From CompliNEWS | Financial Service Intelligence Watch
Key AML compliance takeaways from SARB’s administrative sanctions on Monarch
Compli-Serve
The South African Reserve Bank (SARB) imposed administrative sanctions on Monarch Insurance Company Limited (Monarch) following a Financial Intelligence Centre Act (FIC Act) inspection in 2022. The Prudential Authority (PA), which oversees compliance with the FIC Act, identified several areas of non-compliance by Monarch, leading to a series of reprimands, cautions, and financial penalties. Here are the key compliance takeaways:
1. Failure to Register as an Accountable Institution
- Non-compliance – Monarch failed to register with the Financial Intelligence Centre (FIC) as an accountable institution, as required by section 43B of the FIC Act.
- Sanction – The PA imposed a reprimand in terms of section 45C(3)(b) of the FIC Act.
- Takeaway – Institutions must ensure they are duly registered with the FIC to comply with the FIC Act. Registration is a fundamental requirement for all accountable institutions.

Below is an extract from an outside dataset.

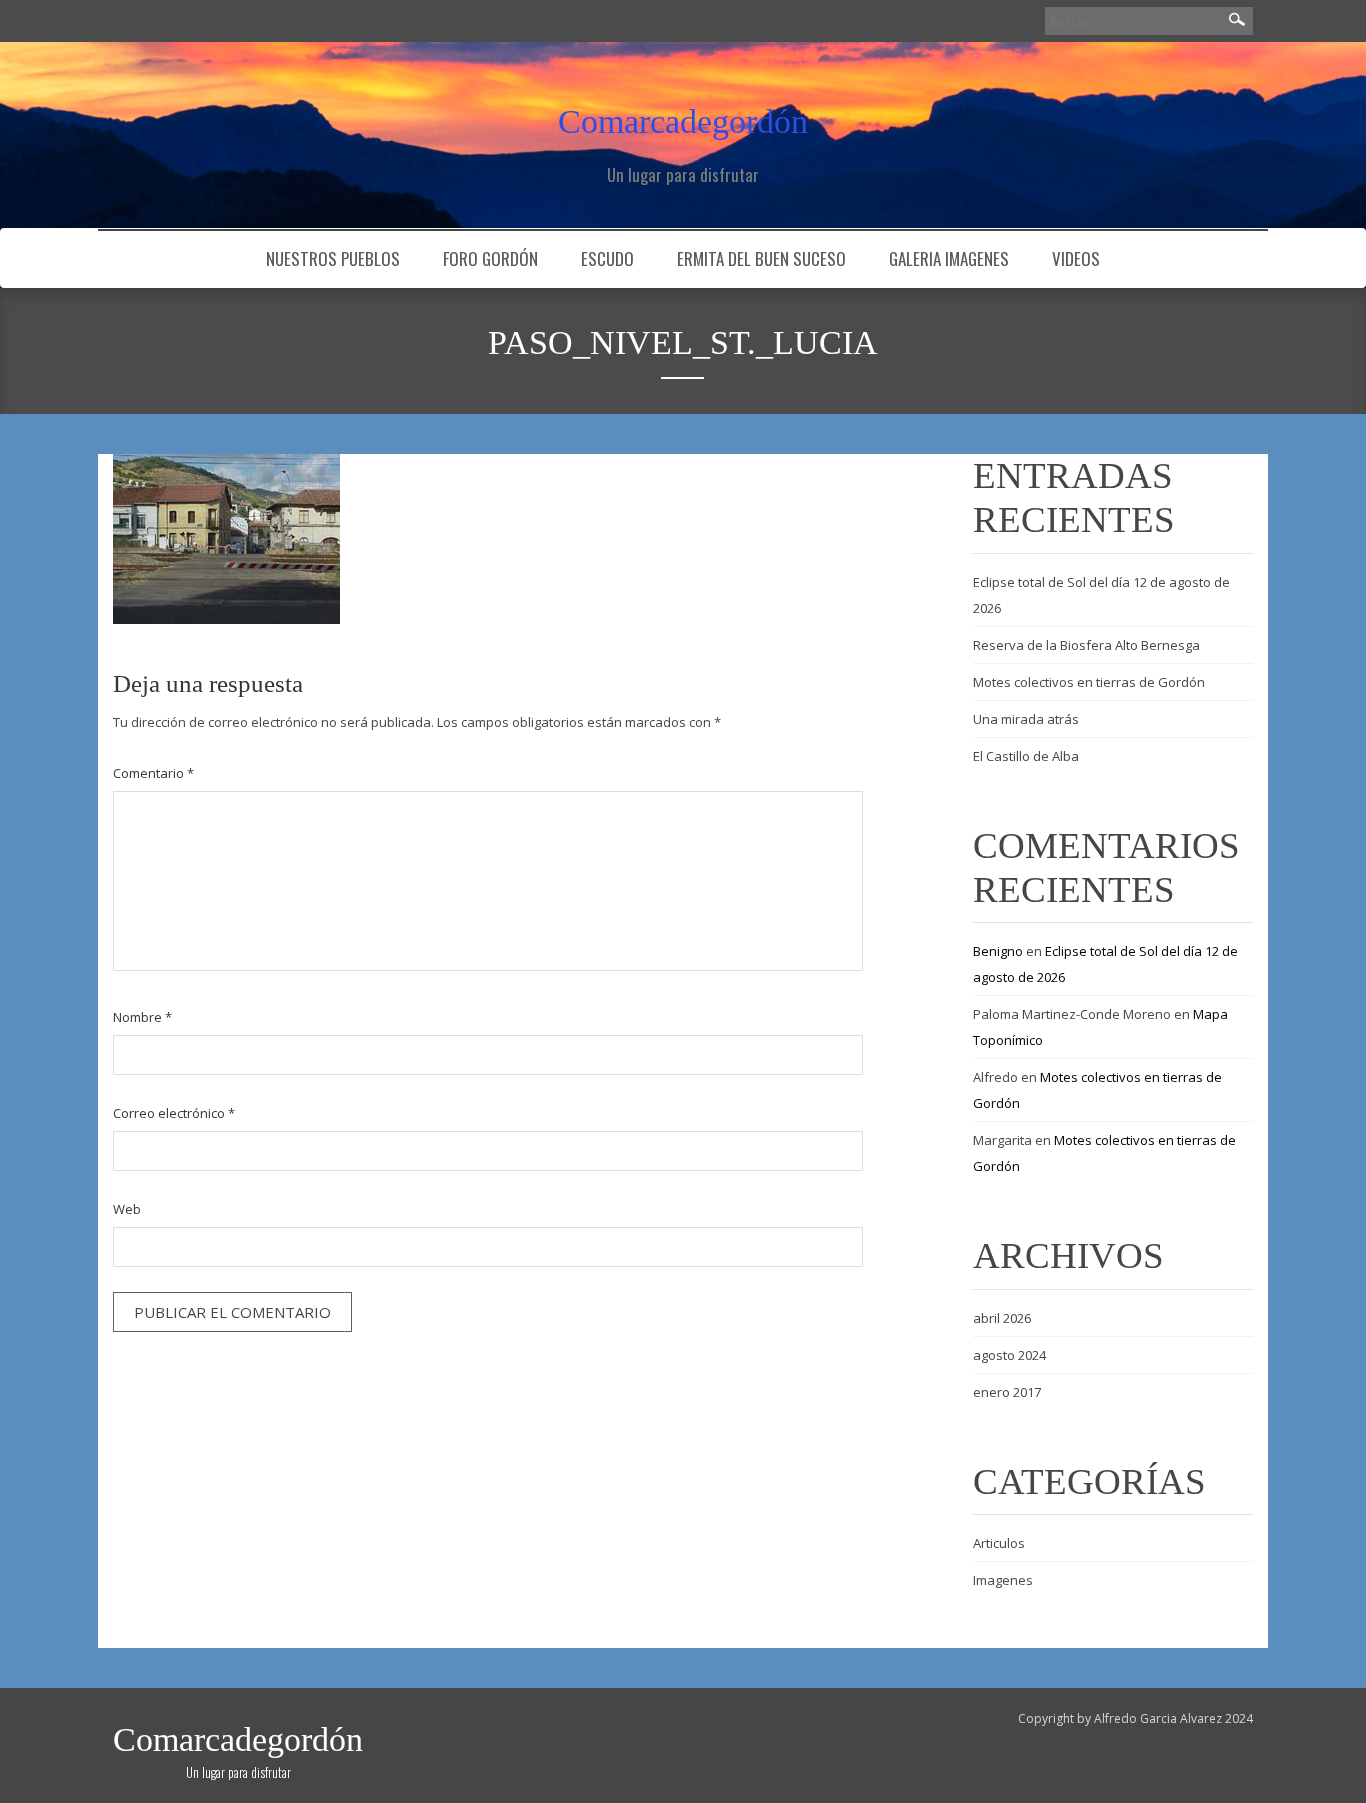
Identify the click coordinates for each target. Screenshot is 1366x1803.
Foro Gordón (490, 258)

2. Inadequate AML/CFT Training
- Non-compliance – Monarch did not provide ongoing anti-money laundering and combating the financing of terrorism (AML/CFT) compliance training to its employees, violating section 43 of the FIC Act.
- Sanction – A caution not to repeat the conduct, along with a financial penalty of R500 000, of which R100 000 was conditionally suspended for 36 months.
- Takeaway – Continuous and comprehensive AML/CFT training is crucial for all employees to ensure they are aware of the regulatory requirements and can identify and report suspicious activities effectively.
3. Inadequate Risk Management and Compliance Programme (RMCP)
- Non-compliance – Monarch failed to adequately develop, document, maintain, and implement its RMCP as per section 42 of the FIC Act. Specifically, Monarch did not: Develop, document, maintain, and implement an RMCP.
- Identify, assess, monitor, mitigate, and manage its money laundering and terrorist financing risks.
- Approve its RMCP.
- Sanction – A caution not to repeat the conduct and a financial penalty of R500 000, of which R100 000 was conditionally suspended for 36 months.
- Takeaway – An effective RMCP is vital for managing money laundering and terrorist financing risks. Institutions must regularly review and update their RMCP to ensure it addresses all potential risks and complies with regulatory standards.
4. Cooperation and Remedial Actions
- Observation – The PA acknowledged Monarch’s cooperation during the process and its efforts to undertake necessary remedial actions to address the identified compliance deficiencies and control weaknesses.
- Takeaway – Cooperation with regulatory authorities and proactive remediation of identified issues can mitigate sanctions and demonstrate a commitment to compliance. Institutions should prioritise prompt and effective corrective actions when compliance gaps are identified.
5. Clarification on Involvement in Illicit Activities
- Clarification – The PA clarified that the administrative sanctions imposed on Monarch were not due to any involvement in or facilitation of transactions related to money laundering or the financing of terrorism.
- Takeaway – The sanctions were a result of non-compliance with procedural and training requirements, not criminal activity. This distinction highlights the importance of maintaining robust compliance processes to prevent regulatory breaches, even in the absence of illicit intent.
The sanctions imposed on Monarch underscore the critical importance of adhering to the FIC Act’s requirements. Institutions must ensure proper registration with the FIC, provide continuous AML/CFT training, and maintain a comprehensive RMCP. Cooperation with regulators and prompt remediation of compliance issues are essential practices for maintaining regulatory compliance and avoiding significant penalties.